Unity to Godot Part 6: Trees, shadows and a million monsters
This week was busy on a few fronts, but mostly on improving rendering. The new thing I was mainly busy with, was vegetation and creatures, and shadows and occlusions. A relevant older post is this one here.
The scene in the videos contains roughly 22,000 mountains (rendered twice: normal and shadows) 150,000 trees (rendered twice: normal and shadows) and 1,000,000 sprites (rendered 3 times: normal, shaddows and occluded)
For my sanity, I'm using the shaderc tool to assist with porting shaders to GLSL, as Godot's shader integration is friendlier towards ... Godot shaders, rather than GLSL. Admittedly, porting shaders is tedious because things get a bit more complicated when communicating between GLSL and regular code, e.g. there are no "free" uniforms (everything needs to be in some sort of buffer), some buffers should ideally have a very strict layout (aligned at 32 bytes), there needs to be a distinction between uniforms and push constants, and so on.
I'm still working and iterating on the abstractions for rendering, as that's pretty big and will affect more that 75% of the remaining refactoring work, so I better get this right. Previously, throughout the code I was using Graphics.DrawMeshIstanced and I was setting an appropriate layer. This is a bit too ... rogue for my liking, so with the new setup I want something more structured, where there is no stray rendering really, so that the rendering pipeline is well-known and contained (still, I should be able to dynamically add-remove render passes, like particle systems).

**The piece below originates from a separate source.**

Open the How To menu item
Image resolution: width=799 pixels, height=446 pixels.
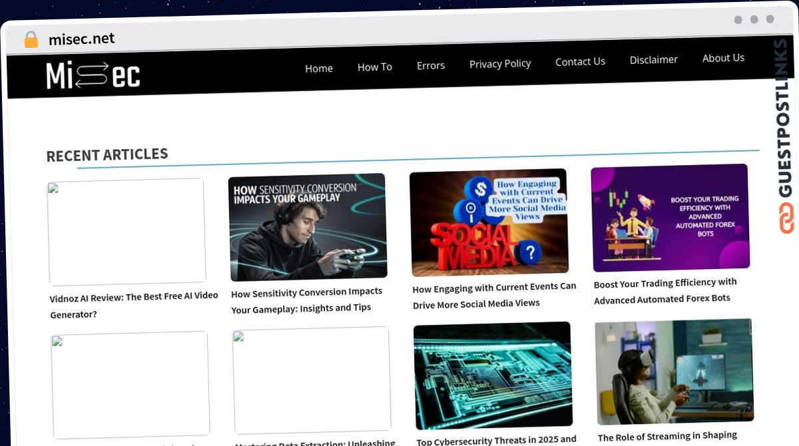(374, 67)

I've now just completed integrating the map border, which is yet another shader/pass.
Other topics/changes:
- As I'm moving through the abstractions, I've refactored all texture-related code to use a simple wrapper over Godot's ResourceId that includes texture metadata (width/height/format/etc).
- Added unprojection of mouse coordinates to world-space coordinates again, for hover tile identification
- Trying to standardize to as few pushconstant formats as possible, e.g. one that's used for all overworld passes contains camera matrix, real time and texture atlas info.
- Found some good presets for world generation
- Added biome map and resources map (mined material distributions) to the runtime resources structure
- Fixed some bug with sprite depth calculation in the shaders (this allows proper occlusions now)
- Fixed some bug where palm trees were appearing in non-deserts in the overworld
- Fixed mushroom distribution in forests (too many previously)
That's it for now, next week is iterating more on the abstractions as I integrate more and more things from previous work. The only thing left from overworld rendering is the fog of war (for which I can temporarily fudge data), but after that I have to be able to start the game in the overworld, which means fixing lots of runtime errors and thinking hard on how to organise the game state and rendering, to improve on the previous mess, as this is the chance for a cleaner slate!